Lawmakers and the insurance industry turned to a captive after efforts seeking indemnification from FEMA were denied when the cleanup was found to be outside FEMA's authority, and after efforts seeking indemnification from Congress were ultimately derailed. The captive ultimately took the following form: It had to be a nonprofit, tax-exempt organization domiciled in New York City, despite initial discussions to have the captive domiciled in Vermont.

WTC Captive Insurance Co. had to cover third-party liability, marine, environmental liability and professional liability claims against the city and contractors arising from their activities during the debris removal. The captive would provide a $1 billion premium limit funded by FEMA, coverage for claims against the city by uniformed city workers, excess coverage for project-specific general liability coverage and marine coverage, and a single insurance policy for more than 140 insured entities, with a duration of up to 25 years, said LaSala.

The WTC Captive's duties now are to review claims tendered by insureds, to determine coverage and assign defense counsel, to manage and control the defense of more than 70 insureds in mass tort litigation involving more than 8,500 individual plaintiffs, and to manage the $1 billion premium from FEMA for preservation of capital and growth.

Plaintiffs have alleged that New York contractors and defendants with property interests at the site failed to provide a safe workplace, warn workers and provide adequate protection from the hazardous materials. Nearly 90 percent of complaints include allegation of respiratory impairment.
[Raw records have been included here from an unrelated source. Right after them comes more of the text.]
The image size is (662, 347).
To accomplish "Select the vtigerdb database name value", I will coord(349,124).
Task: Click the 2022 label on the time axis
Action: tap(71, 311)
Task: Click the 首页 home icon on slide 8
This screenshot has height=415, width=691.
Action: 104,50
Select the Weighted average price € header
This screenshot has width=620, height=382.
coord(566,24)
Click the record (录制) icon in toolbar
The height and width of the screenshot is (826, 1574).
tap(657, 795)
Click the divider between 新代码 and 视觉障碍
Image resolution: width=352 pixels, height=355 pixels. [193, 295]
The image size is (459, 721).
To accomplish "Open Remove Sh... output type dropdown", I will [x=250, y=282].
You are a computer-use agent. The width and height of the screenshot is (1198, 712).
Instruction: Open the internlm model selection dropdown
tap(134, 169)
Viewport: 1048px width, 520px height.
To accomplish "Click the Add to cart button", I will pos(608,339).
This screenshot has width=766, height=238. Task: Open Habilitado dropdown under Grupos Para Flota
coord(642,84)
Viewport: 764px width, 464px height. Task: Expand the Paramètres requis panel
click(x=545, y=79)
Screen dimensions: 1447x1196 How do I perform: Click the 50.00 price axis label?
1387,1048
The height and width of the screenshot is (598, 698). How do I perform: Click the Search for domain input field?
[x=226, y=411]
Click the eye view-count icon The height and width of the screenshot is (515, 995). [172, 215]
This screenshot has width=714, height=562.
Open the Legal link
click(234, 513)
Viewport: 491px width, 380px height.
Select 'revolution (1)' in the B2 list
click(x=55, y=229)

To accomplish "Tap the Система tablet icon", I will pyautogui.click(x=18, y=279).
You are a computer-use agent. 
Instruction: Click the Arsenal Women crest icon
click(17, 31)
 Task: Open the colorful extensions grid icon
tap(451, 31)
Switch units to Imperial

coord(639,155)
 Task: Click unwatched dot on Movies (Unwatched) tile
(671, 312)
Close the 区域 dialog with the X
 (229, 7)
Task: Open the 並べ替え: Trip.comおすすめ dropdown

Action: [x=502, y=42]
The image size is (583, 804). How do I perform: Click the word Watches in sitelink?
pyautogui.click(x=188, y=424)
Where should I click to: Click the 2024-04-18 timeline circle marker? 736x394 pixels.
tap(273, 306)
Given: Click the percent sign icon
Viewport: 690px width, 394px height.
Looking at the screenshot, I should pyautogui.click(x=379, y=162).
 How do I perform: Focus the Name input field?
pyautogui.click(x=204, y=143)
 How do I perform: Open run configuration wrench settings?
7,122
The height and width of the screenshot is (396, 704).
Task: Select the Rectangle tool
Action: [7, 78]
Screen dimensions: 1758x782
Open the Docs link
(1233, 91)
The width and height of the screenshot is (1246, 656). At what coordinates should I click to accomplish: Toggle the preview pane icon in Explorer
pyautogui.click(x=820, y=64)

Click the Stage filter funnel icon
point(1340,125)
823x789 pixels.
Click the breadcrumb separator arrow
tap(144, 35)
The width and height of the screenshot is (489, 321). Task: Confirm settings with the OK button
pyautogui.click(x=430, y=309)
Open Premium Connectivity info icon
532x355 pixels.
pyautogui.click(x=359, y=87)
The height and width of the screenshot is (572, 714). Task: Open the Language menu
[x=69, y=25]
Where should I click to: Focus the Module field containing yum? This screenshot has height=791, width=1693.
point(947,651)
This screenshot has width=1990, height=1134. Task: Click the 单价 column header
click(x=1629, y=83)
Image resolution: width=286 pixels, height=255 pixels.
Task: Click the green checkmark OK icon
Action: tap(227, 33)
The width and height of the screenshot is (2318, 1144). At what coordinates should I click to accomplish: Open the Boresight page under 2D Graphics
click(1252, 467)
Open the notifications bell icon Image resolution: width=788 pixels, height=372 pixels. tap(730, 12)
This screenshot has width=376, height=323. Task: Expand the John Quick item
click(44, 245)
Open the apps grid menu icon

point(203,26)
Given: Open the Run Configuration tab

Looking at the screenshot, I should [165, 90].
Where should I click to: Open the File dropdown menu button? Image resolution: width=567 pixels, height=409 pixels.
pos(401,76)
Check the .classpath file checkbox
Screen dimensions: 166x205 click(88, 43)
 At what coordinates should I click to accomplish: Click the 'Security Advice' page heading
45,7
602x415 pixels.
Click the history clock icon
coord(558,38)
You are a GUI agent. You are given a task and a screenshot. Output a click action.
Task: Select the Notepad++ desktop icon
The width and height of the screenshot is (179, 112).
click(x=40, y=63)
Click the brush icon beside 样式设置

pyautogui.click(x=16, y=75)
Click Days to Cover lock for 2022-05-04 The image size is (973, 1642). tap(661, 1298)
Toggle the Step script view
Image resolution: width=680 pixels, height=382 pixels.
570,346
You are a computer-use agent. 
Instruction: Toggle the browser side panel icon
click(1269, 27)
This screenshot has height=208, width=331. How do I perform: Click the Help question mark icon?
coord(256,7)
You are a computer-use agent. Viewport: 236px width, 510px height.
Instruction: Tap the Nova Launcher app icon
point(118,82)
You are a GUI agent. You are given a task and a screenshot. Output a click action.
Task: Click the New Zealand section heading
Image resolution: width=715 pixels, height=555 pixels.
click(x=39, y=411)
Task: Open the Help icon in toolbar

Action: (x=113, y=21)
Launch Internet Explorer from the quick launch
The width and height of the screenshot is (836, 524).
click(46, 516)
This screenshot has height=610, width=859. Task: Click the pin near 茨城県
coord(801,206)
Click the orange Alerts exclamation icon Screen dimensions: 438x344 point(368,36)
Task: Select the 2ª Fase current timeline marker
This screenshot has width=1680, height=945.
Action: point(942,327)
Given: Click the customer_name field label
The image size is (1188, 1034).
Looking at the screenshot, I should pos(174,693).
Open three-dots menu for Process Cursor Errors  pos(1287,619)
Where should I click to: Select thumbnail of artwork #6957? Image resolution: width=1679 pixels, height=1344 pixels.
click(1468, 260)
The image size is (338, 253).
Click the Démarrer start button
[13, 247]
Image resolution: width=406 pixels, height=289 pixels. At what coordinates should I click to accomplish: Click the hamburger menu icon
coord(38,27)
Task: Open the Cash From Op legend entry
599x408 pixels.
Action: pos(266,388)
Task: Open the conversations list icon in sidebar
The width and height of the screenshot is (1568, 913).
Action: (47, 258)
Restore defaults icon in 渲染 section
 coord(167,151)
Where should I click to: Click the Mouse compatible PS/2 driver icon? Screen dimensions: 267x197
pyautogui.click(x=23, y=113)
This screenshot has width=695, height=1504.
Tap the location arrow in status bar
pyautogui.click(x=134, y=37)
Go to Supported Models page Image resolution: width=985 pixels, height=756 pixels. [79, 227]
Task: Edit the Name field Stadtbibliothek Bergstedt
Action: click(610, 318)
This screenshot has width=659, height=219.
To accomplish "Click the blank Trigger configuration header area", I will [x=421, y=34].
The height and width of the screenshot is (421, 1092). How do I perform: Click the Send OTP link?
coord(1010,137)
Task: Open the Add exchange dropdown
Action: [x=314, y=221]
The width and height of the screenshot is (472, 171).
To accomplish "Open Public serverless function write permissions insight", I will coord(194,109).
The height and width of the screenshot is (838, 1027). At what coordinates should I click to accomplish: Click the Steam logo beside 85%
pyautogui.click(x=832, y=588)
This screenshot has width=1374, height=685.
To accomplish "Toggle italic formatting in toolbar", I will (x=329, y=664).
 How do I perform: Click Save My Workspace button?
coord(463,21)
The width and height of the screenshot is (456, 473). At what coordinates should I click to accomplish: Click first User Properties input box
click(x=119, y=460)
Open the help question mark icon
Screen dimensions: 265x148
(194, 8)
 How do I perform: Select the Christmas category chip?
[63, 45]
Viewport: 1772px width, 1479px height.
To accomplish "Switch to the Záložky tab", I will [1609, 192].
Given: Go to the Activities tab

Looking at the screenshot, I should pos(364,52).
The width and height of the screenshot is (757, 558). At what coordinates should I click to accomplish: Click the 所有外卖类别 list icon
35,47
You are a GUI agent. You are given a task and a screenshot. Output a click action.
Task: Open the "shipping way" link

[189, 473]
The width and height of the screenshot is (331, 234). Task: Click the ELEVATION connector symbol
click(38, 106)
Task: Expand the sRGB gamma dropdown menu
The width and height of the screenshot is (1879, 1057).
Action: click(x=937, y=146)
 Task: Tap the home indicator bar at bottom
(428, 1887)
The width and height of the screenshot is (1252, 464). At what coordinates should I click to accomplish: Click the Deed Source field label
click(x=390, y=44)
The operating structure of the captive company is a not-for-profit insurance company licensed by the state of New York, and is run by a board of directors appointed by the mayor. The WTC Captive is regulated by the New York State Insurance Department, and is overseen by FEMA and the New York State Emergency Management Office. A small professional staff run the day-to-day operations of the captive, with the help of advisors.

Once the fund is depleted, it will not be replenished and the company will be shut down. "In many ways we are like a company in runoff," said LaSala. At of the end of 2006, the fund had a little more than $1 billion to pay claims. LaSala said the fund was unique to the Sept. 11, 2001, events affecting the World Trade Center. No such fund has been set up to cover the debris removal from the attack on the Pentagon, or the remains of United Airlines Flight 93, which crashed in Pennsylvania.

So far the WTC Captive has paid just one claim. "It was a claim that the circumstances of which were fully known," said LaSala. "It was a nonrespiratory claim. It was a broken finger claim, to be exact, paid in the fall of 2004."

LaSala, a former broker who came out of retirement to help manage the company, said that one of the lessons of the WTC Captive is that it raises questions about whether the courts are the most efficient way to resolve debris removal claims or whether the nation is better off settling claims outside the court system.

Their issue, she said, is important because it has a bearing on whether the private sector will be as eager and willing to respond to a similar calamity in the future.

Asked if there was any cap in terms of the payout should the payouts exceed the amount available to pay claims, LaSala said the captive's resources were "only for the amount in its experience account balance."

Once the fund is exhausted, that's it. "It has obligations only for the amount in its experience account balance," she said. "It has no obligations beyond that."